Background information
- Born: September 24, 1950 (age 75) Detroit, Michigan, U.S.
- Genres: Soul; funk;
- Occupation: Musician
- Instruments: Saxophone; vocals; organ; guitar;
- Years active: 1965–present

= Emilio Castillo =

American saxophone player and composer

Emilio Castillo (born September 24, 1950) is an American saxophone player and composer, best known as the founder of the band Tower of Power.

==Background==
In 1965, Emilio Castillo took to music after he and his brother Jack were caught stealing by his father who told him he could stay in his room until he thought of something to 'Keep him off the street'. Castillo and his brother chose music. Emilio chose saxophone and Jack chose drums.

He took lessons in saxophone, piano, and guitar, and also took lessons in music theory from one-time Dave Brubeck bass player Norman Bates. His first musical endeavor was in Extension Five which later became The Gotham City Crime Fighters due to the Batman craze at the time. He played both organ and sax. The group also consisted of his brother Jack on drums, Jody Lopez on guitar Frank “Rocco’ Houghton on bass (later going by the name of Francis Rocco Prestia), and Dave Genthner on vocals. In March, 1966 they released the song "Who Stole The Batmobile"

After seeing Bay Area soul band The Spyders, Castillo switched to saxophone and formed 'The Motowns' playing soul music covers.

After meeting baritone sax player Stephen "Doc" Kupka Castillo switched, on Kupka's suggestion, to performing original material and the band changed its name to 'Tower of Power'. The band recorded their first album, East Bay Grease, in 1970. Castillo has been with the band ever since, as leader and 2nd tenor saxophonist. He and Kupka are also responsible for writing many of the band's best-known songs.

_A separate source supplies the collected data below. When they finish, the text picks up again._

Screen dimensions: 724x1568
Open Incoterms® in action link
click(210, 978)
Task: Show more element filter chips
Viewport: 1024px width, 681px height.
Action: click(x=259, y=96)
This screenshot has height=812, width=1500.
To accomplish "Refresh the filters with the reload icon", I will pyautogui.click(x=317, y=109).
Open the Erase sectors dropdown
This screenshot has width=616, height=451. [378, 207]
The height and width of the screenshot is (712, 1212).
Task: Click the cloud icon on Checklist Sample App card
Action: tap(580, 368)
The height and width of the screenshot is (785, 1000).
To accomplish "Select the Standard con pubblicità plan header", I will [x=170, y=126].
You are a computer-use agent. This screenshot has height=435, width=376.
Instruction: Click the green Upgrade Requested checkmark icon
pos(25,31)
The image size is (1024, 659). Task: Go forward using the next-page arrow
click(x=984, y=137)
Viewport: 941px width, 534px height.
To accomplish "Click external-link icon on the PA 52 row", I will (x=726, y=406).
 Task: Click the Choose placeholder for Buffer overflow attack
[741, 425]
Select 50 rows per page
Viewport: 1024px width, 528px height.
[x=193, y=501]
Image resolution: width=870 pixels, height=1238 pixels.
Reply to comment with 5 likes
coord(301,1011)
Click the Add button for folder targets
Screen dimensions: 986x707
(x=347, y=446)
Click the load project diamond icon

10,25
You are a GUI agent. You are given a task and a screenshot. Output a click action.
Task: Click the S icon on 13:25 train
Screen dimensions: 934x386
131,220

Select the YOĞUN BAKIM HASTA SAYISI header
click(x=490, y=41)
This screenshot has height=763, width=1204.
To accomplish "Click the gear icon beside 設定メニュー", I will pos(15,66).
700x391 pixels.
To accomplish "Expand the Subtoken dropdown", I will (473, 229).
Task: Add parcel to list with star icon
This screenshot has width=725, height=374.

==Work with other artists==
He contributed to the track "Shoo-Fly" which was on José Feliciano's For My Love...Mother Music, released in 1974.
Castillo and Stephen Kupka worked with Frankie B., producing both sides of the 1982 single "I'm A Midnight Mover" which was written by Bobby Womack and Wilson Pickett". He provided background vocals on "Who Do You Love" which was on Carlos Santana's 1983 album Havana Moon.
Along with Stephen Kupka, Castillo co-composed the music for the song "Que Nivel De Mujer" which appears on the Aries album by Luis Miguel, released in 1993. He also played tenor saxophone on the track.